>

Bagian 1: “Standar Dunia Perihal Pengakuan”

Bagian 1: “Standar Dunia Perihal Pengakuan”

ilustrasi--

“Karena sebuah harga diri yang dianggap harga mati, kadang – kadang perlakuan luar biasa binasa juga jadi hal yang biasa saja”

>>>***<<<

Arsena itu bukan tipe wanita yang akan menjadi tokoh utama penuh pesona dengan ribuan konflik yang akan selesai dengan sangat mudah seandainya ia adalah sebuah tokoh yang ditulis dalam sebuah cerita. Bahkan, dikehidupannya ini, saat ia merasa benar – benar menjadi manusia, Arsena tidak begitu yakin jika ia akan menjadi tokoh utama dalam kisahnya sendiri.

“Wah, lo pada tau Juandra nggak sih? Keren banget gila”

“Ares Juandra itu? Anak kedokteran kan, tajir bener anjir”

“Tapi percuma tajir, tampan, temen – temannya pada penjilat.”

“Hahahaha…tapi siapa yang nggak akan menjilat kalo punya temen kayak dia, kita nggak hidup kalo cuma ngandelin ‘temen’.”
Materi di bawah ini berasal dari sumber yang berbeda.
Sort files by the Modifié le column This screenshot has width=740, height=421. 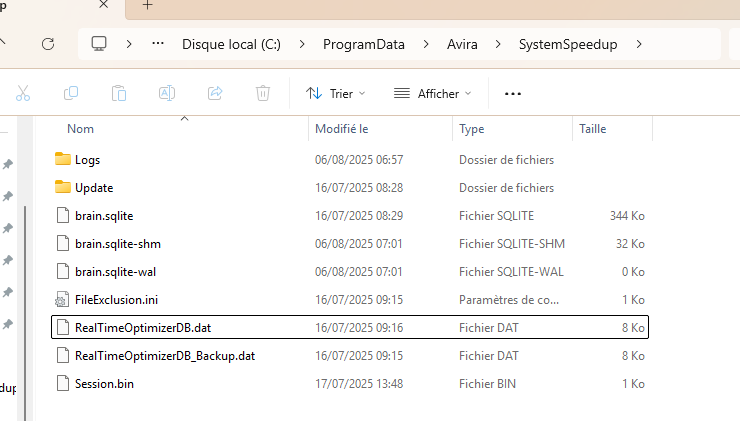[342, 129]
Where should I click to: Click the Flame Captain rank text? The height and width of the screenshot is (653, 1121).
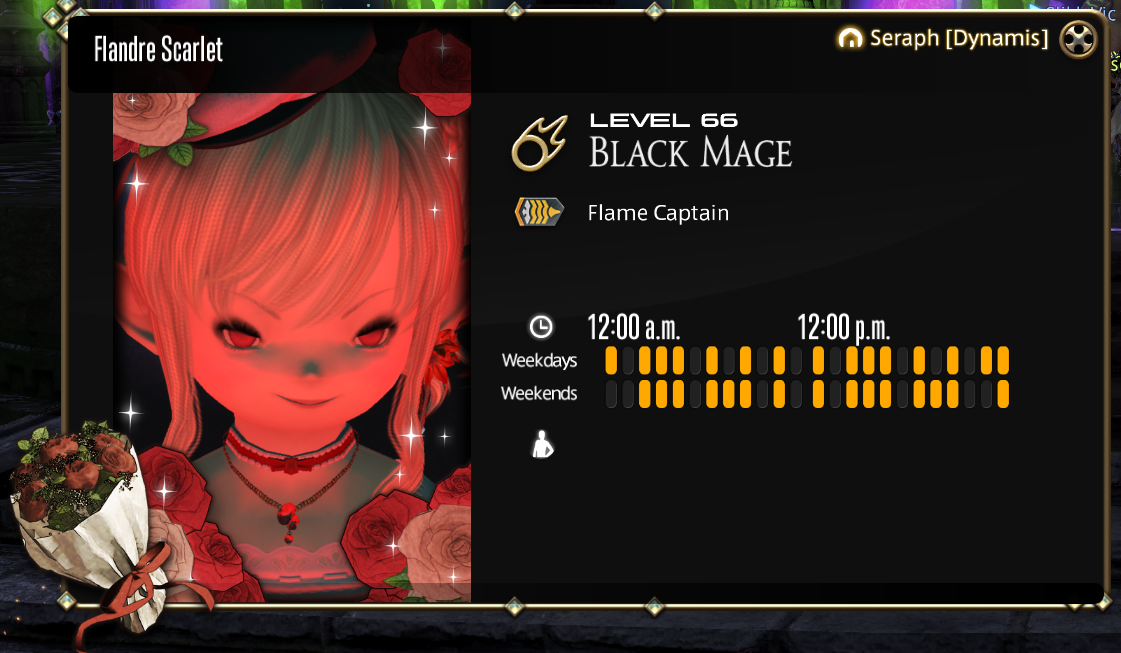(658, 213)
Bahkan dalam Bus yang AC-nya menyala kencang saja, Arsena masih merasa sangat panas sebab mulut orang – orang yang kadang terasa lebih menyengat dari lebah, lebih pedas dari cabai, dan lebih panas dari matahari. Arsena menghembuskan nafasnya malas, jika saja hari ini para tukang angkot tidak demo dan mogok berkendara, Arsena akan lebih memilih menaik angkutan kota itu, walau kecil, sempit dan bau, setidaknya itu lebih baik dibanding terjebak diantara manusia dengan gaya stedy tapi berprilaku lebih busuk dari sampah. Setidaknya gosipan dan keluhan yang Arsena dengar hanya tentang harga bahan baku yang terus naik dan keluhan untuk berbagai janji pejabat serta proker pemerintah.

“Minggir!” Arsena yang sibuk dengan pikirannya terintrupsi dengan suara tinggi yang tiba – tiba menyapanya. Ia mengangkat alisnya bingung dengan raut bertanya. Arsena melihat sekitarnya dan kembali melihat dirinya.

“Lo ngomong sama gue?” Arsena bertanya dengan nada datar, perempuan dengan rambut pendek, rok mini dan baju crop sudah cukup menjelaskan semuanya di kepala Arsena. Perempuan ini perundung sejati. Pantas Indonesia susah maju, bahkan yang mudanya saja lebih tergila – gila mendapat pengakuan dengan cara culas dibanding pejabat – pejabat negara ini sendiri.

“Lo pikir ada orang lain?”

Dan lebih menyedihkan mengatahui fakta, saat peristiwa ini terjadi, Arsena sendirian, sekitarnya ramai tapi memilih untuk tak peduli, membiarkan salah satu manusia menjijikkan seperti ini merasa paling berkuasa. Andai Arsena punya lebih banyak waktu, mungkin akan menyenangkan meladeni spesies manusia cabe – cabean yang berdiri hanya karena geng sampahnya itu.

Arsena berdiri bersamaan dengan bus yang berhenti, tersenyum smirk, “Ambil kursi lo, gue sibuk buat orang…” Arsena menahan perkataanya, ia mendekatkan tubuhnya ke telinga wanita itu, “Sampah kayak lo.” Bisik Arsena, menabrakan dirinya kasar kepada wanita bermake-up tebal itu.